--- START ---

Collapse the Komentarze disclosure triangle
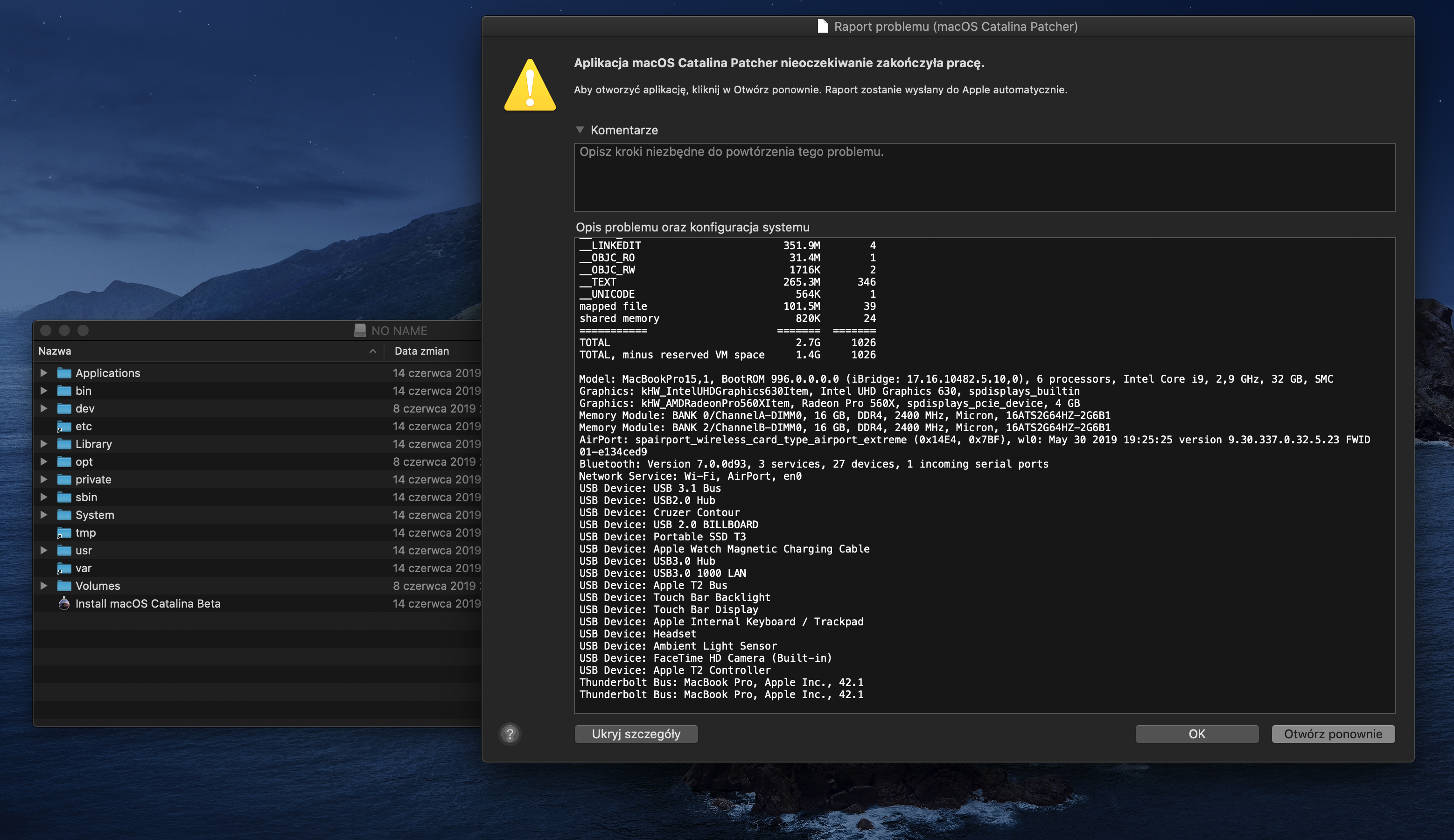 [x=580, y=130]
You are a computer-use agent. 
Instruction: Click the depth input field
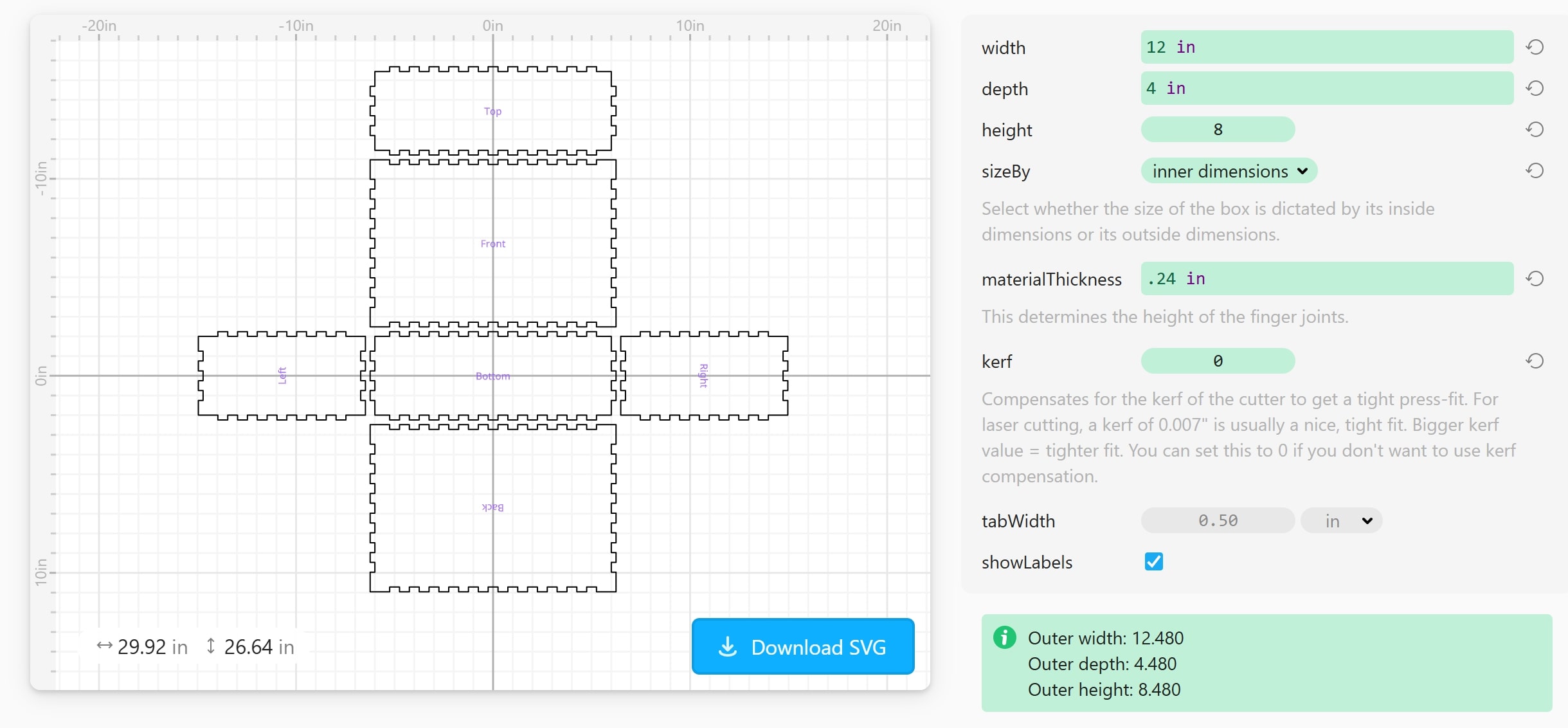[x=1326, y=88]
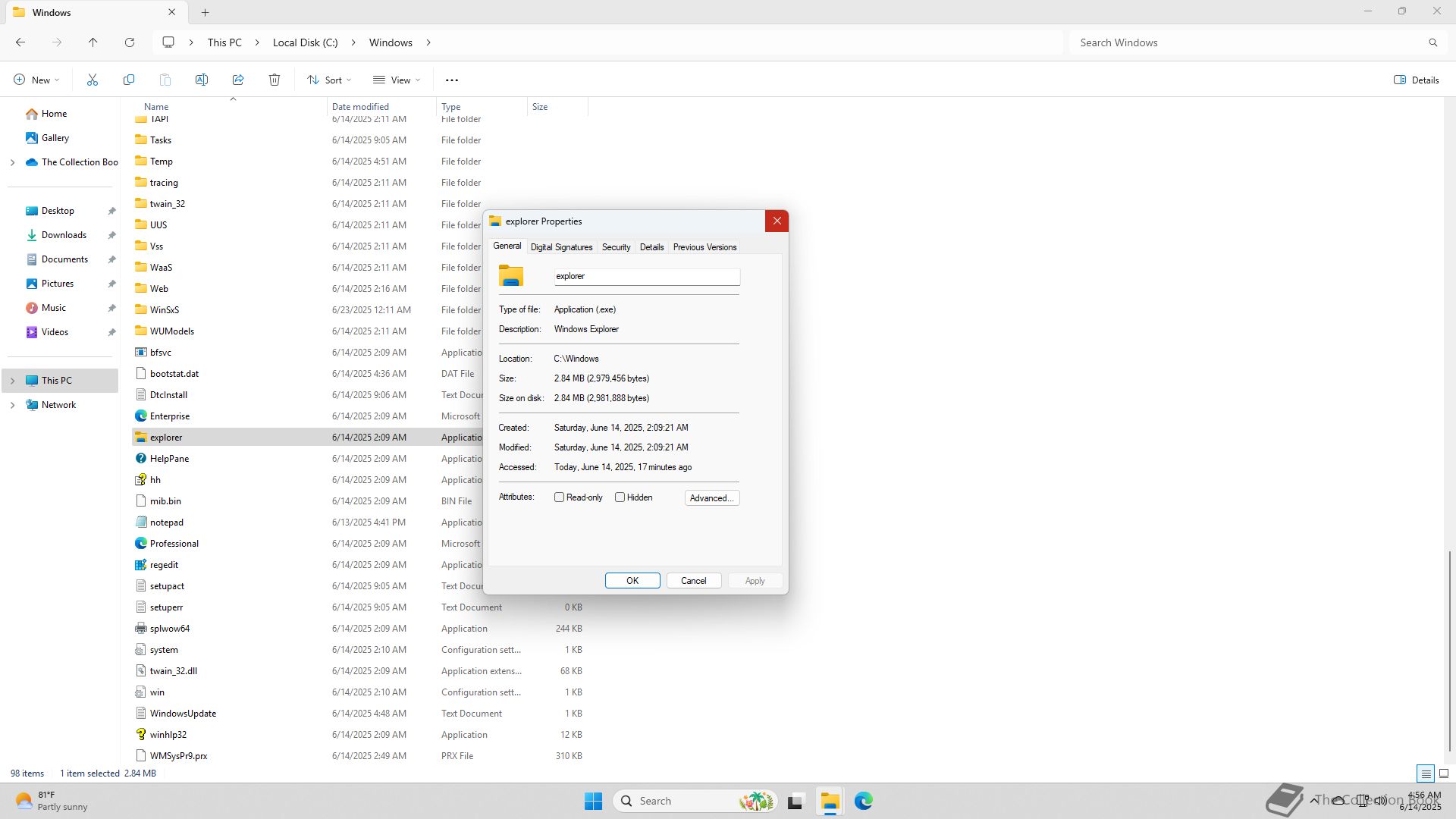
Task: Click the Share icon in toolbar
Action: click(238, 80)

--- END ---

*EXERCISE AIM*. Leaving the pictures out, output the material exactly as it appears.

*RESPONSE*.
Collapse the Komentarze disclosure triangle
 [x=580, y=130]
You are a computer-use agent. 
Instruction: Click the depth input field
[x=1326, y=88]
Task: Click the Share icon in toolbar
Action: click(238, 80)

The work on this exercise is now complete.